4. “Aneurysm” (1991)
One of the few songs credited as a co-write between Kurt Cobain, Krist Novoselic and Dave Grohl, “Aneurysm” does indeed sound like the work of a collective organism that expands and contracts on instinct. Swinging between chaos and a bone-deep heavy groove, “Aneurysm” has no deep meaning apart from its sheer force, a sound that offers transcendence through its submersion in grime.
3. “About A Girl” (1989)
The only song on Bleach not to be decorated with some measure of distortion of noise, “About A Girl” is driven by one of Kurt Cobain’s prettiest melodies—a nimble, sweet line that dances around minor key chords without quite seeming melancholy. Make no mistake: it’s a plaintive message of love, a song where the narrator is pining for a possibly unrequited love, but there’s a tenderness in the song and performance—a quality present in the version on Bleach but stronger on the acoustic rendition on MTV Unplugged in New York—that gives it a warmth that skirts the edges of sadness.
2. “All Apologies” (1993)
A song so quiet that it almost plays as a hymn, “All Apologies” doesn’t quite settle into a comfortable resolution. Every time Kurt Cobain finds some measure of comfort, he pulls out the rug slightly: after finding his nest of salt, he claims “everything is my fault,” he winds up rhyming “married” with “buried,” suggesting the relationship is a prison. These quivers of anxiety keep the circular melody from seeming like a mantra, a quality that gives “All Apologies” an enduring mystery.

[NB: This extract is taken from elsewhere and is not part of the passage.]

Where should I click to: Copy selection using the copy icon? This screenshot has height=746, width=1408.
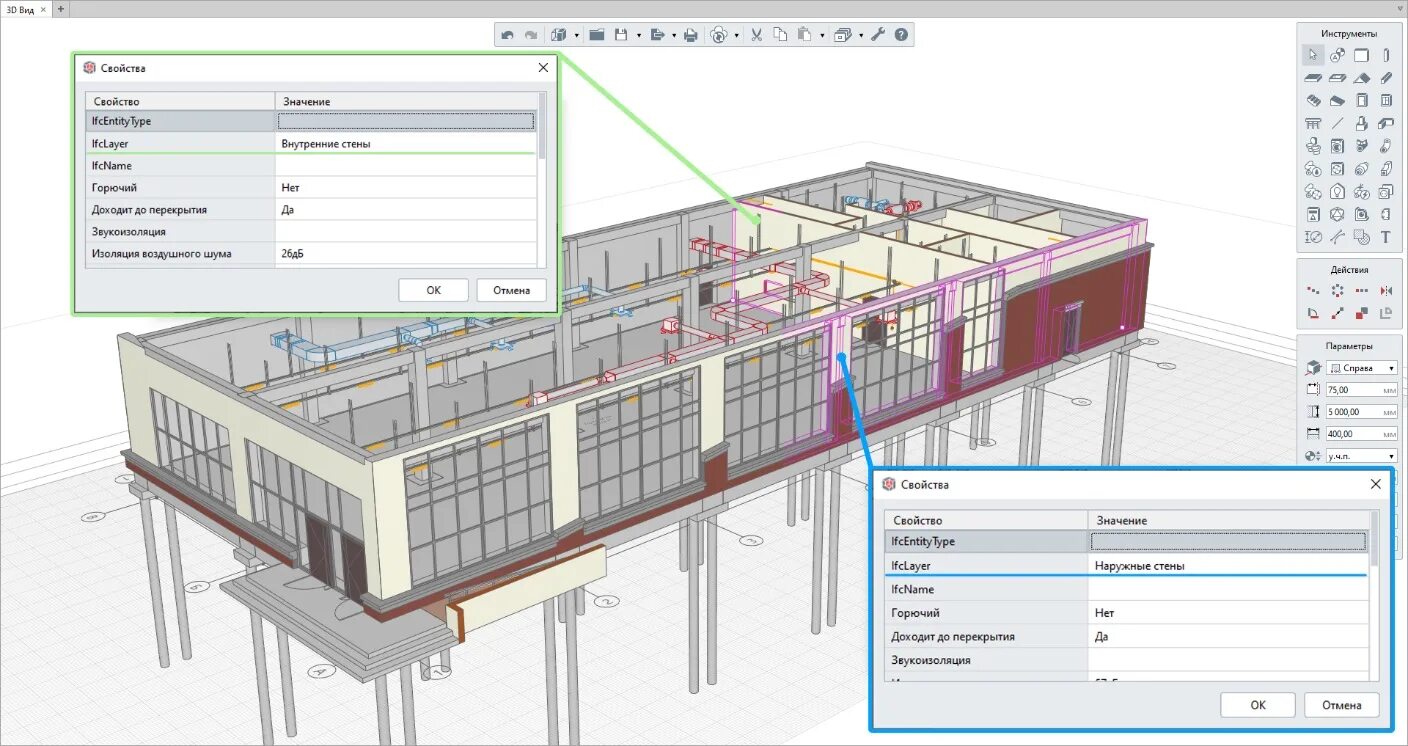click(x=780, y=35)
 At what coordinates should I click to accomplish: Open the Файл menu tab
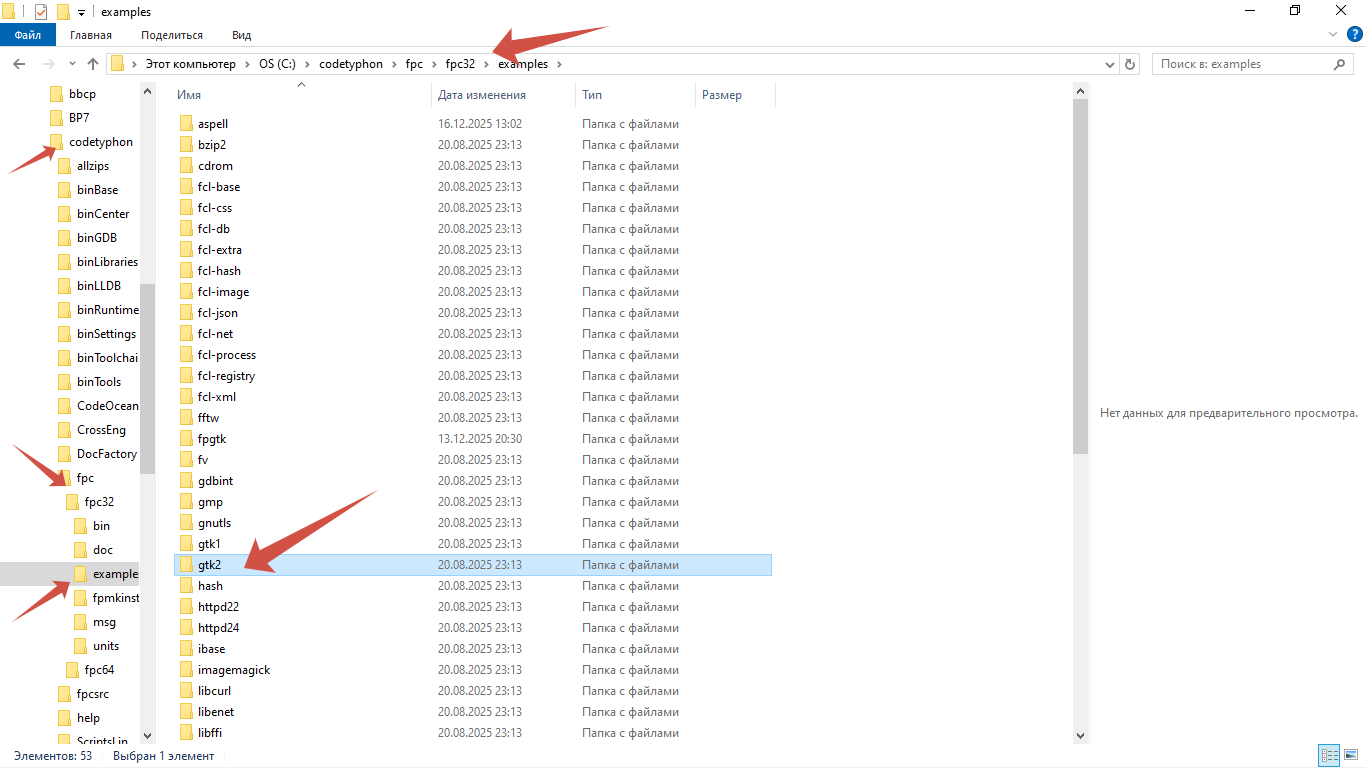(x=28, y=35)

1. “Smells Like Teen Spirit” (1991)
One of the few singles in rock history that provides a clear pivot point, “Smells Like Teen Spirit” quickly turned into a cliche through its overexposure and imitation, two things that should not be held against the song: it may have generated that reaction but the thing itself is a wonder. Despite its reputation, it isn’t a flurry of angst: maybe Kurt Cobain’s yowl conveys unease but his lyrics are elliptical, even obtuse, a collection of images that gain strength when married to a spectral melody and anchored by measured explosions of noise. The control and tension are not only the engine driving the song, they’re the reason why it retains power after years of repetition.